Neste congresso — em que o PSD cerra fileiras para se
aguentar no poder — Rui Rio dá a cara por Santana e cimenta o seu lugar como
número dois do partido. Como consta da segunda parte da biografia de Jorge
Sampaio, da autoria de José Pedro Castanheira: “[Após o Congresso] chefiada por
Rui Rio, a nova direção transmite a Sampaio o parecer ‘unânime’ do congresso de
que a coligação deve manter-se até 2006 e ‘depois se verá’…”.
A ida à discoteca, a moeda de Cavaco e a demissão de Chaves
A saída de Marcelo da TVI força a mexidas no executivo, que
o acabariam por fazer cair. Para proteger Rui Gomes da Silva — que tinha
criticado o espaço de comentário do professor — Santana passa o seu ministro
dos Assuntos Parlamentares para Adjunto no final de novembro. O problema é que
deixa Henrique Chaves, que era o ministro adjunto, apenas com a tutela do
Desporto.
Já estamos em novembro de 2004, num fim de semana (27 e 28
de novembro) que Santana Lopes considera “horribilis“. Nesse sábado, Cavaco Silva
publica um artigo no Expresso onde explicava que em economia a “má moeda”
expulsava a “boa moeda” e que em política devia ser ao contrário, embora cada
vez mais fosse difícil aos partidos manter os melhores. “Os agentes políticos
incompetentes afastam os competentes. Segundo a lei de Gresham, a má moeda
expulsa a boa moeda”, escrevia Cavaco. O nome de Santana Lopes nunca é
mencionado. Mas o artigo está cheio de segundos significados e o alvo é o
primeiro-ministro e o seu Governo.
Santana sobre a ida à discoteca: "Não em demorei mais
de meia hora, tendo saído para me deitar o mais cedo possível, uma vez que, no
dia seguinte, às sete e meia da manhã, tinha de estar a caminho de
Trás-os-Montes."
Nesse mesmo sábado, Santana vai a um aniversário (festa privada)
numa discoteca em Alcântara de, segundo conta mais tarde no livro, “alguém que
tinha ajudado muito” uma irmã sua. A versão de Santana era bem diferente da
contada nos jornais: “Não me demorei mais de meia hora, tendo saído para me
deitar o mais cedo possível, uma vez que, no dia seguinte, às sete e meia da
manhã, tinha de estar a caminho de Trás-os-Montes”. A Rádio Renascença, por
exemplo, noticiava de madrugada que “Santana Lopes irrompeu esta noite por uma
discoteca de Lisboa com a sua segurança“.
Henrique Chaves, após falar com a família, considera a
passagem para a pasta do Desporto uma “despromoção” e demite-se com estrondo
dias depois de ter aceitado tomar posse.

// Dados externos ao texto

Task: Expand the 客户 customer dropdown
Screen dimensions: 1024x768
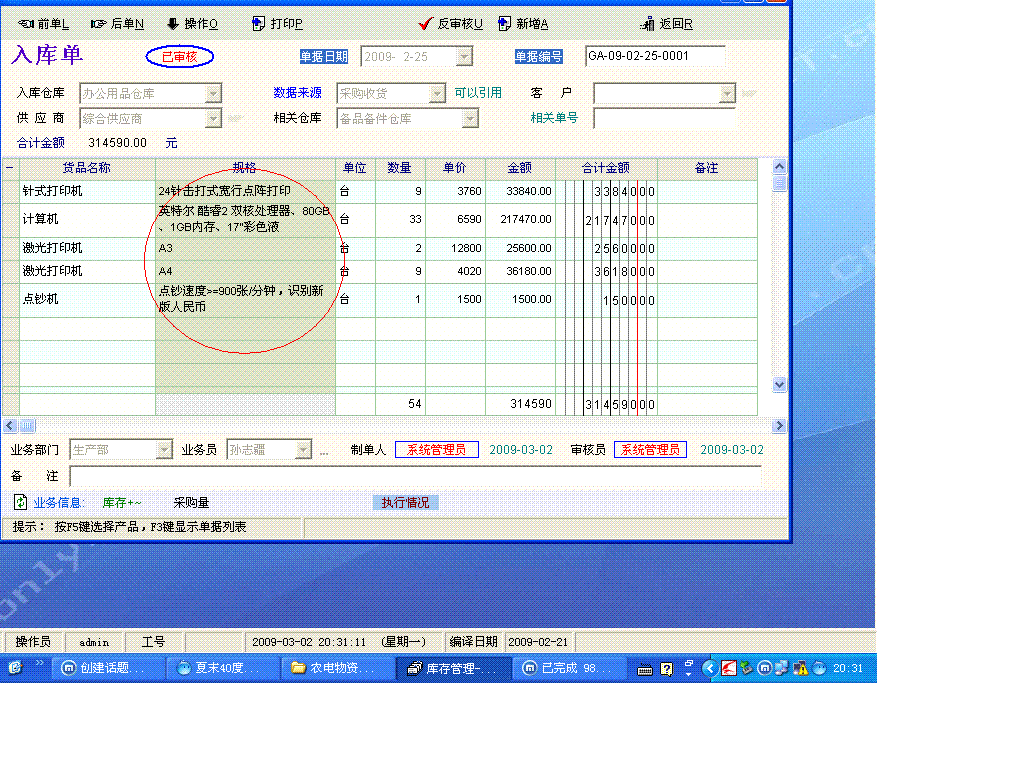Action: (727, 93)
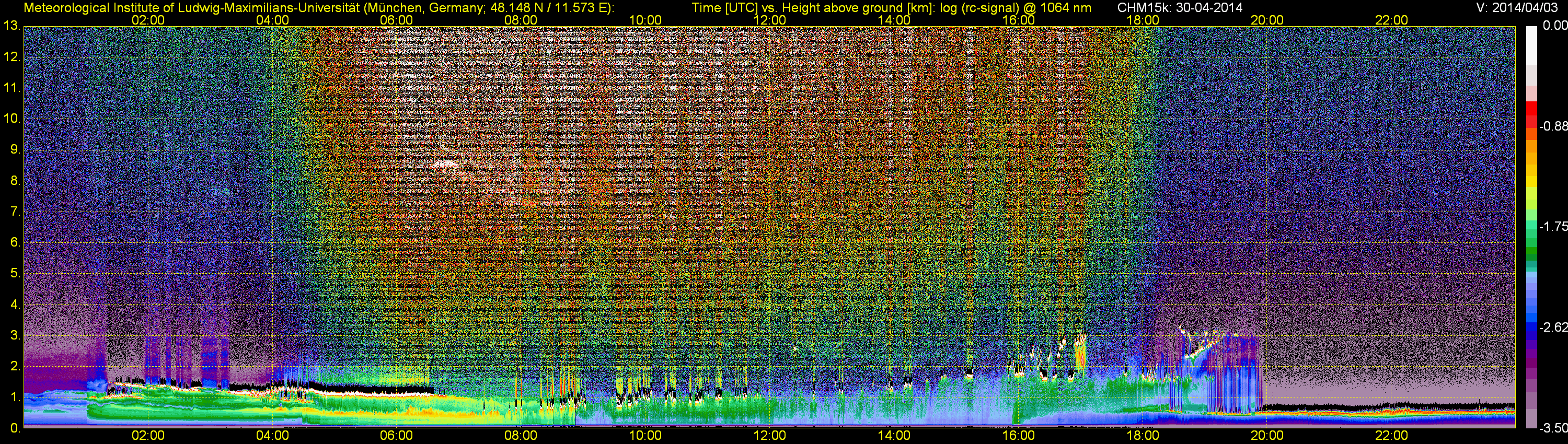The height and width of the screenshot is (444, 1568).
Task: Click the white cloud patch near 8.5 km
Action: pos(446,164)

Santana sabe pela Lusa. No comunicado
de demissão, Chaves é violento com Santana: “Não concebo a vida política e o
exercício de cargos públicos sem uma relação de lealdade entre as pessoas”. Diz
ainda que houve uma “grave inversão dos valores e da lealdade“. Henrique Chaves
era amigo pessoal de Santana Lopes. A imagem que passou foi: se nem o amigo
segurou, é porque não tem mão no Governo. Jorge Sampaio dissolveu a Assembleia
da República e o Governo de Santana caiu.
O “menino guerreiro” com apoio de Rio até depois do fim
Já não serão “trapalhadas” de 2004, como define Rui Rio, mas
foram erros de 2005. Após a dissolução da Assembleia da República, Santana
Lopes entra em campanha para ir novamente a votos. Do outro lado está José
Sócrates, pelo PS. Santana dá tiros no pé. O vídeo do Menino Guerreiro foi a
marca de uma campanha falhada — e ainda seria acusado de fazer comentários
sobre uma alegada homossexualidade de José Sócrates que começou a ser difundida
na internet. Num almoço com mulheres, Santana diz que lhe soube bem o apoio das
mulheres, acrescentando que “outros têm outros empurrões, outros colos.”

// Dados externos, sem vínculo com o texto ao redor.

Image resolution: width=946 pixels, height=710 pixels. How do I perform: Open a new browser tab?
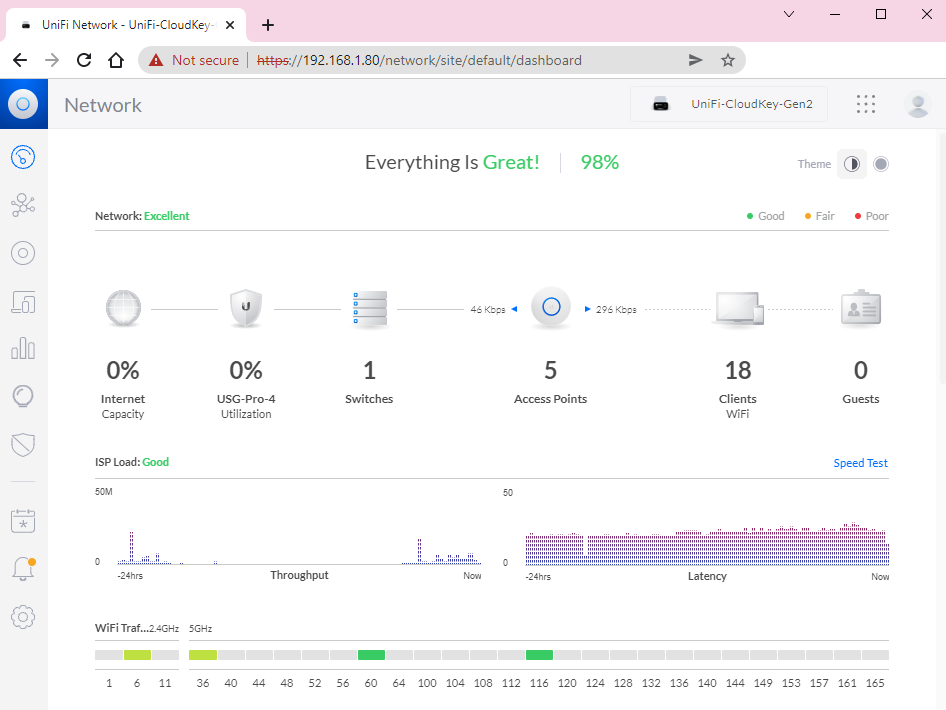tap(268, 26)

Santana negou sempre que esta fosse uma indireta para Sócrates, dizendo que era
um “divorciado com filhos”, tal como Sócrates, e que não se metia na vida
privada de ninguém.
A campanha foi desastrosa. Em fevereiro de 2005, o PS
consegue a sua primeira maioria absoluta e o PSD tem um péssimo resultado, com
apenas 28,77% dos votos. Santana demite-se, anuncia que não é recandidato à
liderança do partido, e convoca um congresso extraordinário. Porém, faz um
aviso à navegação: “Não vou estar por aqui mas vou andar por aí”.
Marcelo tinha perdido o seu espaço de comentário na TVI
(voltaria em 2005, mas na RTP), mas Santana também perdia o poder. O PSD estava
desfeito. Já Rui Rio continuava como presidente da câmara municipal do Porto e
uma das figuras de referência no partido.

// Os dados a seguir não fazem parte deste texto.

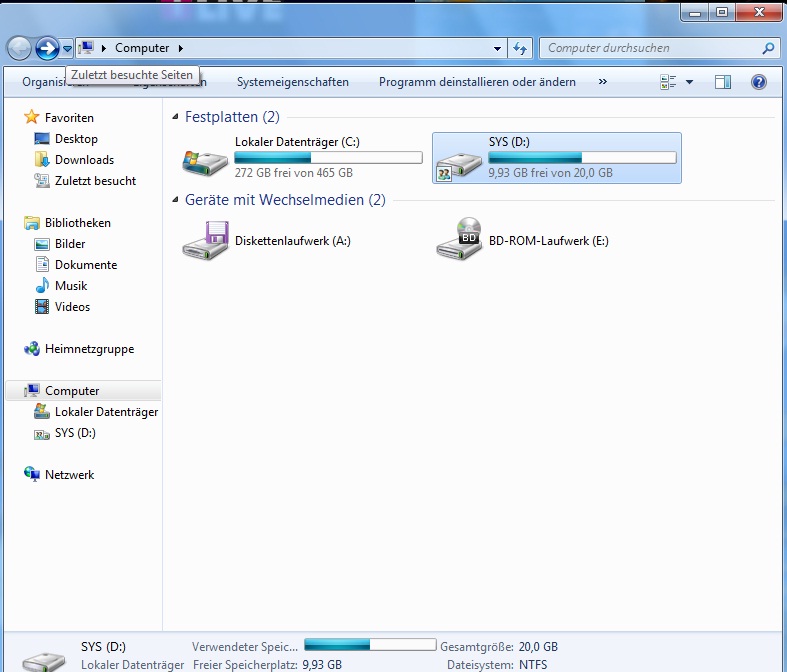This screenshot has height=672, width=787.
Task: Click the forward navigation arrow button
Action: point(46,48)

Mesmo já depois da queda do Governo de Santana Lopes, antes
do congresso de abril de 2005, Rui Rio assumia em entrevista à revista Sábado
ser um defensor da ida do agora adversário para o poder. “Vamos ser claros: em
julho, ajudei a viabilizar a solução que o partido esmagadoramente queria para
substituir Durão Barroso”, lembrava.
Rui Rio recordava ainda que, com Durão “na Comissão
Política, era formalmente o número três”, mas com a saída de Barroso se torna,
“por essa via, número dois”. Ao que acrescenta: “Uma vez que o número dois do
Governo, Manuela Ferreira Leite, não apadrinhava a solução, a minha posição era
algo decisiva. Não tenho dúvidas que a esmagadora maioria do partido, não era
uma curta maioria, não queria eleições antecipadas e queria que o sucessor do
Governo fosse Santana Lopes.”
Vamos ser claros: em julho, ajudei a viabilizar a solução
que o partido esmagadoramente queria para substituir Durão Barroso (...) Na
Comissão Política eu era formalmente o número três e tornei-me, por essa via,
número dois. Uma vez que o número dois do Governo, Manuela Ferreira Leite, não
apadrinhava a solução, a minha posição era algo decisiva (...). Hoje voltaria a
dar corpo a essa solução".
Rui Rio, em entrevista à revista Sábado a 8 de abril de 2005
Mesmo após o que hoje chama de “trapalhadas”, em abril de
2005, Rio destacava que, embora os estilos fossem “muito diferentes”, tinha de
interpretar a vontade do partido e não se arrependia do apoio. “Hoje voltaria a
dar corpo a essa solução“, disse. Rio apoiou Santana até ao fim. Mesmo depois
de todos estes episódios serem conhecidos. Marcelo — que muitos acreditam que
prefere Santana a liderar o PSD e que tentou dar esse sinal com um almoço em
Belém antes do anúncio da candidatura — arrasava Santana domingo após domingo.